Dirty Work – Ramsey repeated over and over to the owners that their main chef was incompetent. Ramsey did not have the power to fire the chef, even though he knew it was the only thing to do. Being a leader in an organization is great when things are going well. But when things go bad (as they often do) it’s not as much fun.
Announcing layoffs, salary cuts, and diminished hours is dreaded by most leaders and it can be easy to outsource these tasks to a consultant. When all is said and done, though, the responsibility comes back to you. When you have others take care of those nasty jobs, it casts a pall over your leadership abilities. It sends a signal that you are only willing to be a leader when things are going well, but that you are a coward when things are not. To be an effective leader, you must accept the good and the bad. Only then will you be seen as an effective leader with integrity.
Step Up – After a particularly bad evening, Ramsey asked the staff how they felt things went. The head chef replied that it went great. The assistant chef correctly asserted that it was terrible, mainly because of the head chef’s behavior. No matter how much Chef Ramsey yelled, screamed, and ranted, the behavior of the head chef did not change. The head chef felt that it was his kitchen and that Ramsey had no right to tell him what to do.

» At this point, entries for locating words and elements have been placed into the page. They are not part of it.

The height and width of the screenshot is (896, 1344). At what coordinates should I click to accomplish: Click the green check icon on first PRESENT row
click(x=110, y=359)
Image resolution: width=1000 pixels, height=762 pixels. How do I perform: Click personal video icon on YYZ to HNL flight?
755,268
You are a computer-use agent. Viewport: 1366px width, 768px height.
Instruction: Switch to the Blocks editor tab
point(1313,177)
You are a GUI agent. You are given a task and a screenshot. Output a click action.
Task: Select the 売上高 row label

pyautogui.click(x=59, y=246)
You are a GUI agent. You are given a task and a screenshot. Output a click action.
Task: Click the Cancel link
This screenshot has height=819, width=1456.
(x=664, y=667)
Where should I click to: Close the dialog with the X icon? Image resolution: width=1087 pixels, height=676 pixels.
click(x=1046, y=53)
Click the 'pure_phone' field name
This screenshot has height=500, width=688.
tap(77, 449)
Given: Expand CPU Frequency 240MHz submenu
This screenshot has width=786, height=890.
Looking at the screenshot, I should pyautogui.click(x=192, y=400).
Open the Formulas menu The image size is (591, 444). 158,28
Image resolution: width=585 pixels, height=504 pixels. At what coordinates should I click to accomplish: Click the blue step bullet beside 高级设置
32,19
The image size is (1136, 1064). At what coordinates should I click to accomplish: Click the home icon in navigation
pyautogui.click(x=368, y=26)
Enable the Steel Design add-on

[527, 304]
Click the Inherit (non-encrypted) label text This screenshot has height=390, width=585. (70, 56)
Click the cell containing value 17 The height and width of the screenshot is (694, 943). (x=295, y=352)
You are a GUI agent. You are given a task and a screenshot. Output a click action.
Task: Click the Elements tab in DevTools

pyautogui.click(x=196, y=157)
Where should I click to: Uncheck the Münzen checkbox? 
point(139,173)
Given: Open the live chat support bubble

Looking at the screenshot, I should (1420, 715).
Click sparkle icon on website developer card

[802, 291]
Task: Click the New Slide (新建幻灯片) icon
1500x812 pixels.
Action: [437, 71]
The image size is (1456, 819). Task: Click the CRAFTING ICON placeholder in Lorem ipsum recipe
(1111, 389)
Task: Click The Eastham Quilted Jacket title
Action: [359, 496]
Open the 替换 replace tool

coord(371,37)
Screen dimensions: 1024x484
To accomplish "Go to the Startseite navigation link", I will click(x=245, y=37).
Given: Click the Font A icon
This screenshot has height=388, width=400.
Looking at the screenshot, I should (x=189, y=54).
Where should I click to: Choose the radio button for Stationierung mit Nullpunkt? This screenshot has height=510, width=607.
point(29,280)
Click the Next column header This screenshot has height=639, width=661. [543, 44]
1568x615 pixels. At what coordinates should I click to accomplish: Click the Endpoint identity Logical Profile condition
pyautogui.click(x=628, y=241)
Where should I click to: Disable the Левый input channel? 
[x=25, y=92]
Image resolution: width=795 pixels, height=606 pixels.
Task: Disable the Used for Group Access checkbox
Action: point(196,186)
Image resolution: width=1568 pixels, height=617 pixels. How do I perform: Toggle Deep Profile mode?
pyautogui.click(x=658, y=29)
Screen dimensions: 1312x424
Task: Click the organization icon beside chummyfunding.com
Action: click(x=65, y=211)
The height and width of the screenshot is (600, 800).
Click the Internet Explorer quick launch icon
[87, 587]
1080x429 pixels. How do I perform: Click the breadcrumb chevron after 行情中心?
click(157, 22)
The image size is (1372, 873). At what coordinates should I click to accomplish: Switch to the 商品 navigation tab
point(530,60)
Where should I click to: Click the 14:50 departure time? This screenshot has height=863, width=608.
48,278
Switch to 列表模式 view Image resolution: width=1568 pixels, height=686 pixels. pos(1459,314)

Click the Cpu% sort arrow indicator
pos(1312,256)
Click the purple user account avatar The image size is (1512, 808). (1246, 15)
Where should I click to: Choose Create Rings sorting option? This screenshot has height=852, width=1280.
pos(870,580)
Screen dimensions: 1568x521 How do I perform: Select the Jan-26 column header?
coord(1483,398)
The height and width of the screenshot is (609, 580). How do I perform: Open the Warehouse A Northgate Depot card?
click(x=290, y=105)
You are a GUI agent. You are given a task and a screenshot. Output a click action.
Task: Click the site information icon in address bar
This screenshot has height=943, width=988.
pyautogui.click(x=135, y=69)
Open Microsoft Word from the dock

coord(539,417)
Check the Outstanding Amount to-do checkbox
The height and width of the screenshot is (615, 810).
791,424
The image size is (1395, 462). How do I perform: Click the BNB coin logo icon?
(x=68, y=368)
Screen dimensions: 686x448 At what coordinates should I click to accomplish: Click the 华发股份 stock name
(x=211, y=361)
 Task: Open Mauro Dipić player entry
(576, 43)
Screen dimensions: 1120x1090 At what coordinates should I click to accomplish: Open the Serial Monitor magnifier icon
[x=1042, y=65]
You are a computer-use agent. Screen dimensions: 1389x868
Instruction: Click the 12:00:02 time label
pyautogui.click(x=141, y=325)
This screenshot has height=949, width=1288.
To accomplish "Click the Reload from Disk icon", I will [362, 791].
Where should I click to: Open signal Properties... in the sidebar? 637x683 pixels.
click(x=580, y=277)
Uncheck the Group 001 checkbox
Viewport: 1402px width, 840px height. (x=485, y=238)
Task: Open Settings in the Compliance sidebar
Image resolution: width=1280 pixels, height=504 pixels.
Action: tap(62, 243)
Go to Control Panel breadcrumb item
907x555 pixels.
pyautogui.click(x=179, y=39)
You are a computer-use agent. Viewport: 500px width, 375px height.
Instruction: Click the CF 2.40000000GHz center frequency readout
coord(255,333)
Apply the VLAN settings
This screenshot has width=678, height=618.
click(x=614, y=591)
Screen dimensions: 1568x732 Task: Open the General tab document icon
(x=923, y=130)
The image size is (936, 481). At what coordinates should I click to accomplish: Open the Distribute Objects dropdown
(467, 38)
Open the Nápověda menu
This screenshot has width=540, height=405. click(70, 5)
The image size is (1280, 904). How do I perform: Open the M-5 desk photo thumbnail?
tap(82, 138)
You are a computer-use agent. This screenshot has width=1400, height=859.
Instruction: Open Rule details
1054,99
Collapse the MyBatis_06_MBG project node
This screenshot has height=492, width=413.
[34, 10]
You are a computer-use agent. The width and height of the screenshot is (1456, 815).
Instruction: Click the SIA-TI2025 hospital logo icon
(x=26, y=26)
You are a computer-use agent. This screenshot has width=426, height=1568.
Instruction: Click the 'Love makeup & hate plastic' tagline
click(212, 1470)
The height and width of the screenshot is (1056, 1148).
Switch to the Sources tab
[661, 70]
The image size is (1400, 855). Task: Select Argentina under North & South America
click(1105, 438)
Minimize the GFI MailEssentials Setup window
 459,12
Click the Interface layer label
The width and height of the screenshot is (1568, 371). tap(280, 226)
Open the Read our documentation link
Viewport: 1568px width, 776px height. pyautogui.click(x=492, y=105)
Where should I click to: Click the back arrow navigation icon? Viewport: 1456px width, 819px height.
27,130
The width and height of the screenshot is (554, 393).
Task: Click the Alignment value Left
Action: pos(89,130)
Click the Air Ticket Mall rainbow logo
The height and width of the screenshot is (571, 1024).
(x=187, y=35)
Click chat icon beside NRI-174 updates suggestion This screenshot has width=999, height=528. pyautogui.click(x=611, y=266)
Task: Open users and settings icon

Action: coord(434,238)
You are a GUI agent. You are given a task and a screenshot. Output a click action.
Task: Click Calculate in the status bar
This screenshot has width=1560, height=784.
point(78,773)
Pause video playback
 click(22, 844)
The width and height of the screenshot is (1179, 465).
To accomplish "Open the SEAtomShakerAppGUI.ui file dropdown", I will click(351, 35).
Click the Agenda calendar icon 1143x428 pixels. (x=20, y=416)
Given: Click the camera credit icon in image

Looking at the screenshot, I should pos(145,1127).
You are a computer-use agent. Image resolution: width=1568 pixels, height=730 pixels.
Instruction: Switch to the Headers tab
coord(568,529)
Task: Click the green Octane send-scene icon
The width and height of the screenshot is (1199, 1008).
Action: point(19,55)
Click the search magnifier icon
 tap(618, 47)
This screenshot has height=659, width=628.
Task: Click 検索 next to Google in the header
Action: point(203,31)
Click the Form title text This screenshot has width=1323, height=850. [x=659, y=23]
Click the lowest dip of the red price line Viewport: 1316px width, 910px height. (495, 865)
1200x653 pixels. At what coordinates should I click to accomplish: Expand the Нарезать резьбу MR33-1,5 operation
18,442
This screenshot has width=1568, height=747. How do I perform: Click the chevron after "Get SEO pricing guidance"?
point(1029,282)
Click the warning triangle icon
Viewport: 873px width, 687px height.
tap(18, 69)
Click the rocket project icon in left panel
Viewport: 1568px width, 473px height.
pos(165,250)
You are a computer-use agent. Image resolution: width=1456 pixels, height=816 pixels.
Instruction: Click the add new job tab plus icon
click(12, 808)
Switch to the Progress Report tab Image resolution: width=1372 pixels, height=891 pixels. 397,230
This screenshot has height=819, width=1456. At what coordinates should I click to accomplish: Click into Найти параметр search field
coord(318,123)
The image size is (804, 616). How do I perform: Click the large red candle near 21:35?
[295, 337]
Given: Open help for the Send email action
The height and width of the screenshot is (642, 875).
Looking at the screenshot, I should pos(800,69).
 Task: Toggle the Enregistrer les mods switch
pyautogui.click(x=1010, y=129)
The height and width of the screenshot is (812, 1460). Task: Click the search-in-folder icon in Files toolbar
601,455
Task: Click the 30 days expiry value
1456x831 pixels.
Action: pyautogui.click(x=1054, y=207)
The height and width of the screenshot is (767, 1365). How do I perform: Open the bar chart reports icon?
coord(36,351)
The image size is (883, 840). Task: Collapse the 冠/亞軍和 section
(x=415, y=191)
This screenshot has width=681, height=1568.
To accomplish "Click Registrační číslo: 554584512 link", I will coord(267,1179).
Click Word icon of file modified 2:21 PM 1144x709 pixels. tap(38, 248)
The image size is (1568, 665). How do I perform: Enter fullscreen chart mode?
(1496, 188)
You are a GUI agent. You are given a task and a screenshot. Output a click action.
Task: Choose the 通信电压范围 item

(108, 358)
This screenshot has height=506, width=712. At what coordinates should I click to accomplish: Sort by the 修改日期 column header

Things did not change until the owner no longer abdicated his leadership to Ramsey, who was seen as a “star”. On the last day of shooting, things were so bad that the very existence of the restaurant was threatened. That’s when the owner finally stepped in and began giving orders to his staff and to his head chef especially. Like magic, things started improving. Food was delivered on time, the head chef and the assistant began communicating, and the patrons left with a smile on their faces, ecstatically extolling the virtues of the restaurant. This would not have happened if the owner had not stepped up to the plate and finally assumed leadership instead of delegating it to a third party.
I am a consultant. I consult on leadership and communication issues in the workplace. My role is to improve my clients’ long-term condition. I am not a dog. I am not a hired gun. But most of all, I am not your replacement.
When you hire a consultant, you must get the most out of your investment. However, the only way you can achieve this is by listening, discussing, and implementing. It is not by abdicating. Beware of any consultant who wants you to forgo your leadership powers. Because no matter how convincing they are, they can never be you.